Bad News: Why consuming bad news isn’t good for your brain

We consume news more than ever before, with news apps, notifications and television. But constantly consuming bad and fake news can have negative impacts on our wellbeing.

We used to consume news once a day in a daily newspaper. But now, we have access to news 24/7 through news apps, notification and TV. While staying informed is important, consuming a constant stream of negative news is bad news for your brain.

We’re more attracted to bad news

We're more attracted to horrific or shocking news than we are good news. This is called 'negativity bias' and is engrained in our evolution. Our brain gives more attention to negative and harmful information than it does good information as a survival technique.
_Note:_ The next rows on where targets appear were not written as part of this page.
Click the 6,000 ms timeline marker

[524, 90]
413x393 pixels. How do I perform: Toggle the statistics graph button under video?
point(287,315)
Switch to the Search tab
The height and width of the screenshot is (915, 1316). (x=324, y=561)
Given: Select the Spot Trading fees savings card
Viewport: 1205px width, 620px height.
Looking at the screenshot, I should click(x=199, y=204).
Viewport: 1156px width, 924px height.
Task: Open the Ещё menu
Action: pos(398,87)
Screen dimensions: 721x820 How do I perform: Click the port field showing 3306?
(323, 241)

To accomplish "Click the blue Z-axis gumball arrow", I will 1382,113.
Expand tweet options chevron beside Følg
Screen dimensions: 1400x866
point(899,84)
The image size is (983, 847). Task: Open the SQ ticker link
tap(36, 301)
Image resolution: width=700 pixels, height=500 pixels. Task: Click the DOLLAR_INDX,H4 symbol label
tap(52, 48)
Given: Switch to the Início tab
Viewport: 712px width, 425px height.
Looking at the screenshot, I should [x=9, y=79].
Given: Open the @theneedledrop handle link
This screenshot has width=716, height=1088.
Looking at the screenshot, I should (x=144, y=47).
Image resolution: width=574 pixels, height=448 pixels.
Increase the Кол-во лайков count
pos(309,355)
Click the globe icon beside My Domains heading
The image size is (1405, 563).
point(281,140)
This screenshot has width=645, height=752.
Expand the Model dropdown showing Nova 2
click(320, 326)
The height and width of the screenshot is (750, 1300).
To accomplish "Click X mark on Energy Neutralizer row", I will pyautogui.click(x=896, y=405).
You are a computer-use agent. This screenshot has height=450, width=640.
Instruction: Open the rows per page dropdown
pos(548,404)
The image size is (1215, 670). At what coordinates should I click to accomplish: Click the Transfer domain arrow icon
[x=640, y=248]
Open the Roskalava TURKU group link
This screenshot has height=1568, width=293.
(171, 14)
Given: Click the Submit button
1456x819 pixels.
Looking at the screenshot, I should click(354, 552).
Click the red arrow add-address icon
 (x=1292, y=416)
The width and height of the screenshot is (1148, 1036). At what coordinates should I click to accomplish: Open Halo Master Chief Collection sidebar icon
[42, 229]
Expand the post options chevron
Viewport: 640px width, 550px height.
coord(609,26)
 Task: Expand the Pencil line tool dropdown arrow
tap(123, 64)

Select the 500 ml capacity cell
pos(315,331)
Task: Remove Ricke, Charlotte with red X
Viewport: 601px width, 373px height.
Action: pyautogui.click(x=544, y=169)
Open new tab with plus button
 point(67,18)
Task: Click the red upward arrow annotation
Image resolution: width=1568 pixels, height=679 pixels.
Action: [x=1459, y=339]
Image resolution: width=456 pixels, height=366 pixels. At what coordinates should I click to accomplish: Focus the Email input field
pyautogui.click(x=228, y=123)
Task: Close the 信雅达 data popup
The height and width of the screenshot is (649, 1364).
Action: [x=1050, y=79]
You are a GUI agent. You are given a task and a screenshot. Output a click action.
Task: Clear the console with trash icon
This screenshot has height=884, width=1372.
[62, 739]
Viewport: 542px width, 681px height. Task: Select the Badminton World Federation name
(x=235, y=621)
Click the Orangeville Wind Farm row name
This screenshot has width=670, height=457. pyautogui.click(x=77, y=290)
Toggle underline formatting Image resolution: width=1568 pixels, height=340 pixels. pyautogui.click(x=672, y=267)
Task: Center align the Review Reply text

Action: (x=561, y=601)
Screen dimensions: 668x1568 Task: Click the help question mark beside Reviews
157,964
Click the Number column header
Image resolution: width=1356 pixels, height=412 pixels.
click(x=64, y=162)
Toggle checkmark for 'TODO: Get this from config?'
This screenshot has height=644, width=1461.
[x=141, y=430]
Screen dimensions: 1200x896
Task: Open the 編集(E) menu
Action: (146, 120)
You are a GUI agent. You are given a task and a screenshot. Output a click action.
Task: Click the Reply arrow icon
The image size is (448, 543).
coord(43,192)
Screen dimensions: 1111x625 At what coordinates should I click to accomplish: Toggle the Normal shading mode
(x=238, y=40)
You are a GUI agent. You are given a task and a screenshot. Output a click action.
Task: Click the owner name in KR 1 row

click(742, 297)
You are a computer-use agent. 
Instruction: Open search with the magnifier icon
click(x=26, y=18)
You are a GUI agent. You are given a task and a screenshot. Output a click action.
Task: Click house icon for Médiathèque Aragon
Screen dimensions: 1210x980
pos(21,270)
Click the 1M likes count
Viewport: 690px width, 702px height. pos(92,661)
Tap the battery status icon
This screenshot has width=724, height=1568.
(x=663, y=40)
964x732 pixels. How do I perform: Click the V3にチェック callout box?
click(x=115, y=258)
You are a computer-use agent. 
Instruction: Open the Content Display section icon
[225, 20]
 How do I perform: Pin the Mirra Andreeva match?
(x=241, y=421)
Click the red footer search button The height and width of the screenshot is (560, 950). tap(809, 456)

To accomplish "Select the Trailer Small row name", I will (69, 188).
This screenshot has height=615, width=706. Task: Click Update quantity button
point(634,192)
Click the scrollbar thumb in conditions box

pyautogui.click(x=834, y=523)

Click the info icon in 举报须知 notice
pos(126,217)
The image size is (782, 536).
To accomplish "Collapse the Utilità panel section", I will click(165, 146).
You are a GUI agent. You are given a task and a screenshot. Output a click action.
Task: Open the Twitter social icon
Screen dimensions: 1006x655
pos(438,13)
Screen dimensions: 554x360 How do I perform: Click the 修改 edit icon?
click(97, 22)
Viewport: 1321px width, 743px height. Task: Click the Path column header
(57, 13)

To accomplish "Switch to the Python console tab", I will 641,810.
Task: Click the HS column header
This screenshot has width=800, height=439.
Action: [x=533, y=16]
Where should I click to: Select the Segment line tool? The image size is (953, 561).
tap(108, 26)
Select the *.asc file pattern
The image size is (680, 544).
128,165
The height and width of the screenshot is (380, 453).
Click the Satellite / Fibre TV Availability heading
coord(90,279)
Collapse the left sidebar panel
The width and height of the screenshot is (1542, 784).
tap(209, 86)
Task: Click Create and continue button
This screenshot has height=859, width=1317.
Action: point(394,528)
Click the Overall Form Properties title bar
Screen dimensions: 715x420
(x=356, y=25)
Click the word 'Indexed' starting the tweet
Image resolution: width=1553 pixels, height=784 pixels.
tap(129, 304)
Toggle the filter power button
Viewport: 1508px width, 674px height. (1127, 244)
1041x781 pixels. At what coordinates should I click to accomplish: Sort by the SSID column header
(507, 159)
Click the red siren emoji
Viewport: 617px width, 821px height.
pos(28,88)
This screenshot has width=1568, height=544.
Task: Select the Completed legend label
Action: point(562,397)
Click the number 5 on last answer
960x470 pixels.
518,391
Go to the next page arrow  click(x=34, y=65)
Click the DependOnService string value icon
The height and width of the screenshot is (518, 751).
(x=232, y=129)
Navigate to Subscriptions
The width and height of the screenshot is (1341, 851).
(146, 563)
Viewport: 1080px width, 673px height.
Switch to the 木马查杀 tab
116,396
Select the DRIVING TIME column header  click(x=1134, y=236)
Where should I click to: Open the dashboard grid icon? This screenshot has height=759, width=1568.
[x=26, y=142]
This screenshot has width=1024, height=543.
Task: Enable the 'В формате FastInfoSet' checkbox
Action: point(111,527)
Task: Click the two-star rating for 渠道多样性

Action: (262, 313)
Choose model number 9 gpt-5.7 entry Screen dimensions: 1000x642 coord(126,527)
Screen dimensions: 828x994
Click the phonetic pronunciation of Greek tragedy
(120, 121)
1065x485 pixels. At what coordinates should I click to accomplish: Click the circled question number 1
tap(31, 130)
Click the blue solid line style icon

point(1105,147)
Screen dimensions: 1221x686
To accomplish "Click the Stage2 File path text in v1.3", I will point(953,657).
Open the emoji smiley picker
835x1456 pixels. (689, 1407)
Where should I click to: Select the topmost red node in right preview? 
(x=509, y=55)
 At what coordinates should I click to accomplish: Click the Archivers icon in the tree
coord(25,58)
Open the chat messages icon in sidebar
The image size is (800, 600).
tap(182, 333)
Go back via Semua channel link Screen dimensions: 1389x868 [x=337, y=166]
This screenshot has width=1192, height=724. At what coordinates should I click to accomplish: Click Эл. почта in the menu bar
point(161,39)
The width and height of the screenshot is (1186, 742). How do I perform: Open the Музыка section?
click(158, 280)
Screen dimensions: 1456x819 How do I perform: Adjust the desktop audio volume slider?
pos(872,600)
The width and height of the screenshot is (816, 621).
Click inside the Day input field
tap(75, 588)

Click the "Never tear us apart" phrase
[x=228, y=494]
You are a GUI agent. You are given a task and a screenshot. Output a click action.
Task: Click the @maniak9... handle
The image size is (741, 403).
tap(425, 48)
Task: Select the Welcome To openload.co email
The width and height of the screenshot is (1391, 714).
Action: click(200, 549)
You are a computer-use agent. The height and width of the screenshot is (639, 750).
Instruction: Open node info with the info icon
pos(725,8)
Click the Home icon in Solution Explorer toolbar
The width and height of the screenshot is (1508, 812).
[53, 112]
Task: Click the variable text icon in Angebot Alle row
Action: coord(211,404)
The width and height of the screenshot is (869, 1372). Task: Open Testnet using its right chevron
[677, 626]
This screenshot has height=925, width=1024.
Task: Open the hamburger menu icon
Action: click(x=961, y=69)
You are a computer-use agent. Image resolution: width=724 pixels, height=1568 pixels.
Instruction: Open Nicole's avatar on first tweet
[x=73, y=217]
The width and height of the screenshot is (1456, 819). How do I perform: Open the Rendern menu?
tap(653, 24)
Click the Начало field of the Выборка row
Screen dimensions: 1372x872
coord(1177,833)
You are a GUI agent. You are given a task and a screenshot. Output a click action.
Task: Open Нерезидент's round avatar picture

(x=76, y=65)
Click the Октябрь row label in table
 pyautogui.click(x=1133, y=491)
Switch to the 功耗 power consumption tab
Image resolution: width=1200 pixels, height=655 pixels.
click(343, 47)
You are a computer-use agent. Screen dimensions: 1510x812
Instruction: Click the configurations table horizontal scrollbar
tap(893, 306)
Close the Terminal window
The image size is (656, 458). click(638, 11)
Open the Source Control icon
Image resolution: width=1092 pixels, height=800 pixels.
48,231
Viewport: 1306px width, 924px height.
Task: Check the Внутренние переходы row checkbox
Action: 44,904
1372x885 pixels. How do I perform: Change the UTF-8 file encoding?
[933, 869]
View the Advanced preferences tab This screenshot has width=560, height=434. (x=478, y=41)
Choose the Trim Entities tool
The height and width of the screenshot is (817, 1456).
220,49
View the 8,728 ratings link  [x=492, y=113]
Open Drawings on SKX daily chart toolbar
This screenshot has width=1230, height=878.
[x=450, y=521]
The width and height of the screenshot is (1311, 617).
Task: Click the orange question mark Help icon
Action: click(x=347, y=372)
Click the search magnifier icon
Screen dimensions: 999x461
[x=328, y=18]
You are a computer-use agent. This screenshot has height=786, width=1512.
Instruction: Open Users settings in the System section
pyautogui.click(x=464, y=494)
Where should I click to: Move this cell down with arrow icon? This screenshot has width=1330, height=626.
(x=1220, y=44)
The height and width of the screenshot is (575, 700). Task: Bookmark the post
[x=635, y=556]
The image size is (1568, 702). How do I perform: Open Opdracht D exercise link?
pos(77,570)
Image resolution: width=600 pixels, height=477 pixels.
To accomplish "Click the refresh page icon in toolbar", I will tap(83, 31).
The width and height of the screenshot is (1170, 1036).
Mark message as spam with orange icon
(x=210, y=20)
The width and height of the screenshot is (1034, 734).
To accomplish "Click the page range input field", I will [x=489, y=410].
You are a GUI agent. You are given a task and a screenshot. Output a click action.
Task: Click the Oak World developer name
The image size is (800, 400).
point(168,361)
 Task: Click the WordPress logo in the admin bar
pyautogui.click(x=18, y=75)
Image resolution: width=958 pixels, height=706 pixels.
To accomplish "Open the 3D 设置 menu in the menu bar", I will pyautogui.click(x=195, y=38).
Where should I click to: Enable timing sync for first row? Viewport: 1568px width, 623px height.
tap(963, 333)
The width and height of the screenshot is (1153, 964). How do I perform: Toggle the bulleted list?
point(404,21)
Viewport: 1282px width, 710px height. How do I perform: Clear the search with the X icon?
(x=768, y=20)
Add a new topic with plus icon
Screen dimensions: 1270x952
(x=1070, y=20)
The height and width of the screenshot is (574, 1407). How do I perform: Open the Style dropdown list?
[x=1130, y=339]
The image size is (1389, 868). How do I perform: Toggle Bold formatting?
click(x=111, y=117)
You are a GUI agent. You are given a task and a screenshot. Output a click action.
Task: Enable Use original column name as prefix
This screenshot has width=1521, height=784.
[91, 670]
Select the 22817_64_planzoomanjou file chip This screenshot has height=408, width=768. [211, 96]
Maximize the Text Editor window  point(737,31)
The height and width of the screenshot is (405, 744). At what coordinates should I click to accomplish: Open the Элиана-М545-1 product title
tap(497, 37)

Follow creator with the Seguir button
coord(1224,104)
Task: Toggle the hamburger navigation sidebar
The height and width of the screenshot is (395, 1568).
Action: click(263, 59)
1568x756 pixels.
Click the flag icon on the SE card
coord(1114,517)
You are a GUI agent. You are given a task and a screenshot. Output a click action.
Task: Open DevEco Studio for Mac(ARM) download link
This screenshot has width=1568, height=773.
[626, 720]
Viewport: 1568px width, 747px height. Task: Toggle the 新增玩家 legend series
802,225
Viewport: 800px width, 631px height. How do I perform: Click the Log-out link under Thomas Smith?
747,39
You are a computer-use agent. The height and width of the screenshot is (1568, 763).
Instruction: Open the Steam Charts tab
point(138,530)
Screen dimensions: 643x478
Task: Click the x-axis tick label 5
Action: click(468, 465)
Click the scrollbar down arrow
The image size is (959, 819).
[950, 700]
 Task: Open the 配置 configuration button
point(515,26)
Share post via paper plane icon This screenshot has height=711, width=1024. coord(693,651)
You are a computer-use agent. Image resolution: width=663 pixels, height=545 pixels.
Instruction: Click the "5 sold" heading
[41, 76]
We are programmed to detect threats to avoid harm, and that always takes instinctive priority.
 
  • Fake news travels 6x faster than real news on Twitter
  • We stare at something negative considerably longer than something calming
  • Tweets and news that include words like 'attack', 'bad' or 'blame' have a 20% higher retweet rate

Bad news isn’t good news for our brains

We consume news a lot quicker these days through technology which means it can feel like we’re drowning in a very negative world, especially as we click through to shocking news stories more than we do good ones.
  1. 🧠 Increases cortisol levels When we're constantly exposed to negative news, it can take a toll on our mental health. Studies have shown that exposure to negative news can increase anxiety and stress levels, which can impact sleep and overall wellbeing.
  1. 🥸 It can affect our worldview Consuming bad news all the time can make us believe that the world is a much darker and scarier place than it actually is. This can lead to a skewed perspective of reality and affect our relationships with others.
  1. 🤷‍♀️ It can lead to feelings of helplessness When we're bombarded with bad news, it's easy to feel like there's nothing we can do to make a difference. This can lead to feelings of helplessness and despair, which can be detrimental to our mental health.
 

How can you limit your exposure to bad news

There will always be bad news and fake news circulating the world, but you can take control on how you consume this.
  1. Limit your exposure by switching off notifications Switch off the notifications on your phone or news apps. Instead of getting updates or checking the news every hour, set aside specific times of the day to catch up on what's happening in the world.
  1. Choose your sources Not all news sources are created equal. Be mindful of where you get your news from and make sure to fact-check everything before you believe it. It’s likely news that is very ‘click-batey’ or in news feeds may have been diluted or amplified.